Stored data:
════════════════

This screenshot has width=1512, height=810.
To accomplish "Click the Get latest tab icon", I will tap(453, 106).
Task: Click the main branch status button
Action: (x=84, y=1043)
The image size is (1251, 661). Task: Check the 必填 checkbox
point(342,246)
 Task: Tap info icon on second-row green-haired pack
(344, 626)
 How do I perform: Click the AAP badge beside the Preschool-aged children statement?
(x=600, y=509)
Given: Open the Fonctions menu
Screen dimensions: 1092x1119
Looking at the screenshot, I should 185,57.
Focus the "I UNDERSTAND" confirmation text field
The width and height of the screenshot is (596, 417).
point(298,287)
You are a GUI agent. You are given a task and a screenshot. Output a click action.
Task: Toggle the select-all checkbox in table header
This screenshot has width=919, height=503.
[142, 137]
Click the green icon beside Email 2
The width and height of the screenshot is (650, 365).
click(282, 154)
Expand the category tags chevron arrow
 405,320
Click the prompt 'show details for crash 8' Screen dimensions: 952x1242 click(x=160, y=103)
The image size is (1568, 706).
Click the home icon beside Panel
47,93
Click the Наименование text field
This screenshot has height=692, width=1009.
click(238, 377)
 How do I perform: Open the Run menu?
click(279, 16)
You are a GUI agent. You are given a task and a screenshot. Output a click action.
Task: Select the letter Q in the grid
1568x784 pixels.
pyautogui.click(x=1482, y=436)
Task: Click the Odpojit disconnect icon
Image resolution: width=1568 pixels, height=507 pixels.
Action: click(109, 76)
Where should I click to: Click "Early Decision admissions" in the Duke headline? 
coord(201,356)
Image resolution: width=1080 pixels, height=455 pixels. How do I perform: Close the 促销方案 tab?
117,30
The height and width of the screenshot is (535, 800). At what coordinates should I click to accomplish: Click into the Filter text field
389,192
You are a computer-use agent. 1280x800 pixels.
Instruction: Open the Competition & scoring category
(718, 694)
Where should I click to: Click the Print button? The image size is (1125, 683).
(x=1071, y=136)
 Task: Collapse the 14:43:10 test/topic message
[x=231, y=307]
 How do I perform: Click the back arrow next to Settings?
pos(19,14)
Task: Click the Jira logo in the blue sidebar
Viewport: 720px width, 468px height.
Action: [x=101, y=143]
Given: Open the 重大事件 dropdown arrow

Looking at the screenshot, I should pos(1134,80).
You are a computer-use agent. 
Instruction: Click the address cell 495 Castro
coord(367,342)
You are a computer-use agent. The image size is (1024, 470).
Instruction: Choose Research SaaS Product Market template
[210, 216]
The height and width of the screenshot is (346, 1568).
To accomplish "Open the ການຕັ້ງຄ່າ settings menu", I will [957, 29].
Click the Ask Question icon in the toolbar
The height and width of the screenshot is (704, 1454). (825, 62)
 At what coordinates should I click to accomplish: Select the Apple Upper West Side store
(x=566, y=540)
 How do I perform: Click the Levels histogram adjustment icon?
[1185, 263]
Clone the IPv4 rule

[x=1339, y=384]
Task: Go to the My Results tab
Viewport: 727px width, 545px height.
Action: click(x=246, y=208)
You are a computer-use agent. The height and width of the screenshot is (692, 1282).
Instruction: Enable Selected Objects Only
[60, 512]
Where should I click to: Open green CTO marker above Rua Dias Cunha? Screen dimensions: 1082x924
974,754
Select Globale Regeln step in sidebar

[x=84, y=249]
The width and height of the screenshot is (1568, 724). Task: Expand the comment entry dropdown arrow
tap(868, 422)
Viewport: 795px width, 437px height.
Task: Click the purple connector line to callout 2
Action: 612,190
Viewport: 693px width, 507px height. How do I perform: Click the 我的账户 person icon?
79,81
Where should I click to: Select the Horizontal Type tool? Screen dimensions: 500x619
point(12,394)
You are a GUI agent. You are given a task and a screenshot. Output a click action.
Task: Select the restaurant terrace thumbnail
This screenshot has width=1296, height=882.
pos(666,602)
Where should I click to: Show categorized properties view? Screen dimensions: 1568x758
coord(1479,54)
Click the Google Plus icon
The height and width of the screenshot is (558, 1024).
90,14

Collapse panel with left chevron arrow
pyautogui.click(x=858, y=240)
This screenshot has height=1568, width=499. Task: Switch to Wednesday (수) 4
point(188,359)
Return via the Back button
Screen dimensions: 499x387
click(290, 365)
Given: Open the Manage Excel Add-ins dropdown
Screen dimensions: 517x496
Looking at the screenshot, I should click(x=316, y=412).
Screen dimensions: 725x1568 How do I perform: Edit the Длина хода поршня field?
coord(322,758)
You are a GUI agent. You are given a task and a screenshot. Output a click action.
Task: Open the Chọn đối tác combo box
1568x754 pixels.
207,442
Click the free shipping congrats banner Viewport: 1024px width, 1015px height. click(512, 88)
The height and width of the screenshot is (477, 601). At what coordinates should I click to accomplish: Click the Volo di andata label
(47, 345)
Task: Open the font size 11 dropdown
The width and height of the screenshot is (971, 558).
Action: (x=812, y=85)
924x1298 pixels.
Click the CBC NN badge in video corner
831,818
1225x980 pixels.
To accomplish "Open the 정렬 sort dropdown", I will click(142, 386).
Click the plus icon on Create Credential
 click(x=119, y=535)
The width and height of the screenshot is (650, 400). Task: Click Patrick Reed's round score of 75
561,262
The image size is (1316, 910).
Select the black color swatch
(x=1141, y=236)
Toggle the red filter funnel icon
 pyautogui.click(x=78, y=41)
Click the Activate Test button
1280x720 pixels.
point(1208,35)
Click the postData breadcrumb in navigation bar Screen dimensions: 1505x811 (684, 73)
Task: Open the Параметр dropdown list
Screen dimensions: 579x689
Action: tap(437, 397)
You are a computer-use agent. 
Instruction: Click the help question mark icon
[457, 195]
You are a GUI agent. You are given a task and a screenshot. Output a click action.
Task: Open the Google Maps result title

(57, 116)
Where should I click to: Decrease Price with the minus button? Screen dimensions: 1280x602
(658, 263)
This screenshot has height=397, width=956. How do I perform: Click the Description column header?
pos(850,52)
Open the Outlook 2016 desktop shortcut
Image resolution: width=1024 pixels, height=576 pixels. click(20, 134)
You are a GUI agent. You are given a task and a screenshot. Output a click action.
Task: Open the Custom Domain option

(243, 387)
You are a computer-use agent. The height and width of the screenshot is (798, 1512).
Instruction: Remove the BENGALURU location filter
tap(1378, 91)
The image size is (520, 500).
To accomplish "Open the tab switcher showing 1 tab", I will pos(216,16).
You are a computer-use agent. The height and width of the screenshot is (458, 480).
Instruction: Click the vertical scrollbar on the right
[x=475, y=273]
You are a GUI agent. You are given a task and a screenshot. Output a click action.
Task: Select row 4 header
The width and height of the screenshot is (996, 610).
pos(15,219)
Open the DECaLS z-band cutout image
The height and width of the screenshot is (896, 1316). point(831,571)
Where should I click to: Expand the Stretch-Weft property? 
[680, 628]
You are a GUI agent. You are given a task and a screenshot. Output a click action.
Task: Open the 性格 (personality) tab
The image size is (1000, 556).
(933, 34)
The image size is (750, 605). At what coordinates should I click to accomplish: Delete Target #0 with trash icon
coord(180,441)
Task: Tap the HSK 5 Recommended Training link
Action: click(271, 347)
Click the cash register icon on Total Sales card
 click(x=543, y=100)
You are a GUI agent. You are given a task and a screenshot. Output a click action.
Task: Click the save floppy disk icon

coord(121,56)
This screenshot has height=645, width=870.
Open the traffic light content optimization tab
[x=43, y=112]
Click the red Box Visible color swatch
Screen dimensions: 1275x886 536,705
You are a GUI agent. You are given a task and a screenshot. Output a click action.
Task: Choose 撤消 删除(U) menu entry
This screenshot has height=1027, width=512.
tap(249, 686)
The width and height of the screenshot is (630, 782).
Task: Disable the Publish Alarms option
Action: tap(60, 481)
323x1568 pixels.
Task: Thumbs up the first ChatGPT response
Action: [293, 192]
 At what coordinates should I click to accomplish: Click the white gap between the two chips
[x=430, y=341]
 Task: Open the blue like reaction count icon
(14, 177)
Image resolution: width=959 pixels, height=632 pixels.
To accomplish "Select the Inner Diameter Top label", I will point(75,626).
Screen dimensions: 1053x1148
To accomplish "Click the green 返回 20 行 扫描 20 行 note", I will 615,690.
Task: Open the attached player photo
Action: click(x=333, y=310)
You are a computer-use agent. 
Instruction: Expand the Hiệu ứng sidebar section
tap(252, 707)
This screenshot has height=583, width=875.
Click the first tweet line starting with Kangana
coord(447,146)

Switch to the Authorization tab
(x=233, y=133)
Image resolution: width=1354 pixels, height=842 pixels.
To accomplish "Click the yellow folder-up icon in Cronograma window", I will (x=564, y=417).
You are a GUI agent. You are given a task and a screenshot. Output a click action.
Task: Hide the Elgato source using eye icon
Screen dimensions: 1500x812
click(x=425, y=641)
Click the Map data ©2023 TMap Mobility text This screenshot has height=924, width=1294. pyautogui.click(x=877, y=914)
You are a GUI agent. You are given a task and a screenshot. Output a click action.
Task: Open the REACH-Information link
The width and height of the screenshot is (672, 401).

════════════════

[WORK ITEM]
What is needed is each line from the records with the word "computer" in it.

[WRITTEN ANSWER]
You are a computer-use agent. 1280x800 pixels.
You are a computer-use agent. 
You are a computer-use agent. The image size is (1024, 470).
You are a computer-use agent. The height and width of the screenshot is (692, 1282).
You are a computer-use agent. 
You are a computer-use agent. The height and width of the screenshot is (798, 1512).
You are a computer-use agent. The height and width of the screenshot is (458, 480).
You are a computer-use agent. 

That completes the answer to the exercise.